1AIM3 Lab, Renmin University of China, 2MiLM Plus, Xiaomi Inc. 3Beijing University of Posts and Telecommunications
arxiv, 2025

Abstract

Temporal Video Grounding (TVG), the task of locating specific video segments based on language queries, is a core challenge in long-form video understanding. While recent Large Vision-Language Models (LVLMs) have shown early promise in tackling TVG through supervised fine-tuning (SFT), their ability to generalize remains limited. To address this, we propose a novel post-training framework that enhances the generalization capabilities of LVLMs via reinforcement learning (RL). Specifically, our contributions span three key directions: (1) Time-R1: we introduce a reasoning-guided post-training framework via RL with verifiable reward to enhance capabilities of LVLMs on the TVG task. (2) TimeRFT: we explore post-training strategies on our curated RL-friendly dataset, which trains the model to progressively comprehend more difficult samples, leading to better generalization. (3) TVGBench: we carefully construct a small but comprehensive and balanced benchmark suitable for LVLM evaluation, which is sourced from available public benchmarks. Extensive experiments demonstrate that Time-R1 achieves state-of-the-art performance across multiple downstream datasets using significantly less training data than prior LVLM approaches, while improving its general video understanding capabilities.

Overall Contributions and Illustration

Method Overview

Figure: Overview of Time-R1 and its improved case for temporal video grounding, short video QA and long video QA.

The TVG task aims to temporally localize video segments within long-form videos based on natural language queries.
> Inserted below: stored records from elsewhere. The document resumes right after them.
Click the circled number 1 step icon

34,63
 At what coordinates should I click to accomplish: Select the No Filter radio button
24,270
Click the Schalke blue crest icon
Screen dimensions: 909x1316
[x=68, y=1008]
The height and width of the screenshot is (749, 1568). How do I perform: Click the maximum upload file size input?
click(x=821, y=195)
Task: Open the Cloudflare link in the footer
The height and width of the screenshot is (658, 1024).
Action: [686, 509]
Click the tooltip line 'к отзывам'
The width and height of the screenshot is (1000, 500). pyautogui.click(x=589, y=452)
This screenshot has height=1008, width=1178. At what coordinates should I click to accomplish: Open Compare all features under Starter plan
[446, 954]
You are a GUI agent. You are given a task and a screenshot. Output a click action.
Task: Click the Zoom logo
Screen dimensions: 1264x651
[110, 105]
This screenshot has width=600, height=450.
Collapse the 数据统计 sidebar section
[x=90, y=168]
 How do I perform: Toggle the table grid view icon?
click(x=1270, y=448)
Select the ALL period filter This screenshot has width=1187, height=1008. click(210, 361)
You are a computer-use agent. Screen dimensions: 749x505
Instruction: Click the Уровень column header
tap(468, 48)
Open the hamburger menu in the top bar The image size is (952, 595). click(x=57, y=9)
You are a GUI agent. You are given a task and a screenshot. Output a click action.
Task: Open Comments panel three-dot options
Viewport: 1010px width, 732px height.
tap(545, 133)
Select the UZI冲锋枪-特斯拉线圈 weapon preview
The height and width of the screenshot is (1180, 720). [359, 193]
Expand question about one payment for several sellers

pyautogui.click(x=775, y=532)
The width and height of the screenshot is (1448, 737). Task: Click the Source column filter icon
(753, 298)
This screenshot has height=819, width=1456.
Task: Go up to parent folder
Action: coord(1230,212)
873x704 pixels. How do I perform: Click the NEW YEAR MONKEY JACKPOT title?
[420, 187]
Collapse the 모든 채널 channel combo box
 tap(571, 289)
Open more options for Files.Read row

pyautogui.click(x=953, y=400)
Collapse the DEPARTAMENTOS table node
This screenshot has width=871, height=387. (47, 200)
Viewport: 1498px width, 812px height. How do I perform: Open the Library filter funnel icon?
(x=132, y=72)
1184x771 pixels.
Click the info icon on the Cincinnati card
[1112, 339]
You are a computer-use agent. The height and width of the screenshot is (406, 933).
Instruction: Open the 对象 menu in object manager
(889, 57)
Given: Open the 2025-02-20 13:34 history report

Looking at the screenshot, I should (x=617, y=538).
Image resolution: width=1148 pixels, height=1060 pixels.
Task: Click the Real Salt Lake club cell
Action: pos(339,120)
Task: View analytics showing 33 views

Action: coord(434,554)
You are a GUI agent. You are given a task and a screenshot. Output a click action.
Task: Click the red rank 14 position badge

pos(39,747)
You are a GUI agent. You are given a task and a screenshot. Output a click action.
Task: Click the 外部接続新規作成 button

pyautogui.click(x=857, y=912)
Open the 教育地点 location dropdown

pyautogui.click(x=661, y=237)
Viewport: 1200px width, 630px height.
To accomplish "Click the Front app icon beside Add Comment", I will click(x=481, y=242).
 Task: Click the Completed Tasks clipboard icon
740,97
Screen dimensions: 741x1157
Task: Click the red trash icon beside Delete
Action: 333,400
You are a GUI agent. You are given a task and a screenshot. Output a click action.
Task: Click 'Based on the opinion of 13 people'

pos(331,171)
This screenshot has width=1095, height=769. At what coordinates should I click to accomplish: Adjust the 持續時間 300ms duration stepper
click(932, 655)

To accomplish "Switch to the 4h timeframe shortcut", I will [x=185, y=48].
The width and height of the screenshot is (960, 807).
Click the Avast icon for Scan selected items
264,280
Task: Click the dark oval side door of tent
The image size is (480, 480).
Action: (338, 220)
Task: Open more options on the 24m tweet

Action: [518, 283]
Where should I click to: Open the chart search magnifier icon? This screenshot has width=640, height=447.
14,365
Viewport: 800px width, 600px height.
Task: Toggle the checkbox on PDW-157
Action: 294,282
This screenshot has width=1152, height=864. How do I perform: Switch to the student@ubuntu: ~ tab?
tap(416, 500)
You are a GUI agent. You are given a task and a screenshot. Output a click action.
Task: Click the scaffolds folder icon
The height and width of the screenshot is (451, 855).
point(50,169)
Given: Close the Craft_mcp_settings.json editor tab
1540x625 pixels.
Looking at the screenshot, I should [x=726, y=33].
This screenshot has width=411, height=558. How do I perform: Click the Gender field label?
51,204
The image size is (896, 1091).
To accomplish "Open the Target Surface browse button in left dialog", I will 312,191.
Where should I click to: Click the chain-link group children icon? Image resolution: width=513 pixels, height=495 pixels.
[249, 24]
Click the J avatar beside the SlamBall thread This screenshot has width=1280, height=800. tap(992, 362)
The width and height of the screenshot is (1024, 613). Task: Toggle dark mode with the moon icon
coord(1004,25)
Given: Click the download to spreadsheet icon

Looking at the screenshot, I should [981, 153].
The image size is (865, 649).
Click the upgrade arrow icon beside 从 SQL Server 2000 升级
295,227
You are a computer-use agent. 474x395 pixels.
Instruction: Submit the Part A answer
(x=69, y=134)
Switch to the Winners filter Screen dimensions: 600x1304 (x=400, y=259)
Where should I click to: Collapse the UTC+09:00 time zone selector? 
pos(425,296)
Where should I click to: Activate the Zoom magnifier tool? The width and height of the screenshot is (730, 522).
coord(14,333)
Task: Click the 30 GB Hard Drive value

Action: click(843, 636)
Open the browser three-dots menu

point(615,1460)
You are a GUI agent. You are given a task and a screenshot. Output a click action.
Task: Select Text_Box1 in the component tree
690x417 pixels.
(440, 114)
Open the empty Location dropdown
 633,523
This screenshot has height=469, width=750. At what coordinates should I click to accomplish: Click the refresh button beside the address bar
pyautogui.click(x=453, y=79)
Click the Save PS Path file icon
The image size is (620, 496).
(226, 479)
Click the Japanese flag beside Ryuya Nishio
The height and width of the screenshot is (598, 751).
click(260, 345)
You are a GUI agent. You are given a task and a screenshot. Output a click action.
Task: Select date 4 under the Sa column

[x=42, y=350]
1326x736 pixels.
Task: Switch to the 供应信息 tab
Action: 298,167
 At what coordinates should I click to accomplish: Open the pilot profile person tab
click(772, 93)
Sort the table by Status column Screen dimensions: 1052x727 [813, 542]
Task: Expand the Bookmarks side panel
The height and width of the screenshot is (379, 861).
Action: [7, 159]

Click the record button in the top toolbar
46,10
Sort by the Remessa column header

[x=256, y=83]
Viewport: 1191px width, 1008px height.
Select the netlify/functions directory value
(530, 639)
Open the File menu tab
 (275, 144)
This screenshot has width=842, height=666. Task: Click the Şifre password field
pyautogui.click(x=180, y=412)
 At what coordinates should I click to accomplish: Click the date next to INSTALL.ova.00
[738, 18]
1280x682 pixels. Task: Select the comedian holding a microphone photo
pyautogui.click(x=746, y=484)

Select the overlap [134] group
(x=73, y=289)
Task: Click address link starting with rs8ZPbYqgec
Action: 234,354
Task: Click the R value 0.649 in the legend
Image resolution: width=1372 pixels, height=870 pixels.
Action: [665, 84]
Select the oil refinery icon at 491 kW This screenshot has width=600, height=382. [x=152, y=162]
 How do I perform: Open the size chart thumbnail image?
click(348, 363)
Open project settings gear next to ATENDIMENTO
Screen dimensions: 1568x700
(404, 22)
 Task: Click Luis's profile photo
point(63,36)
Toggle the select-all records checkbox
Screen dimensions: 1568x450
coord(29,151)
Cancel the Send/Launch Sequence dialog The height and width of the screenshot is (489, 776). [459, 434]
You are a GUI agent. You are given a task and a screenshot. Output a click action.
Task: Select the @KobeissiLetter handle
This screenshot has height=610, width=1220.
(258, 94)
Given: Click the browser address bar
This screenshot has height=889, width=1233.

Given a video of duration \( t \) seconds, which is represented as a sequence of \( T \) frames \( \{x_1,\dots,x_T\} \), and a language query \( q \), the goal is to identify the temporal boundaries \( [t_s, t_e] \) of the segment that best corresponds to \( q \), where \( t_s, t_e \in \mathbb{R}^+ \). In this work, we introduce Time-R1, a framework designed to unleash the potential of LVLMs for the TVG task using reinforcement learning (RL).

Experiments

Comparison of SoTA on TVG benchmarks

We evaluate the temporal video grounding (TVG) performance of Time-R1 across three benchmarks: Charades-STA, ActivityNet Captions, and our proposed TVGBench.

In gray\( ^*\), we denote models that are fine-tuned on each benchmark, while black indicates zero-shot performance. Our comparisons cover existing open-source 7B LVLMs, as well as state-of-the-art video-language pretraining (VLP) models.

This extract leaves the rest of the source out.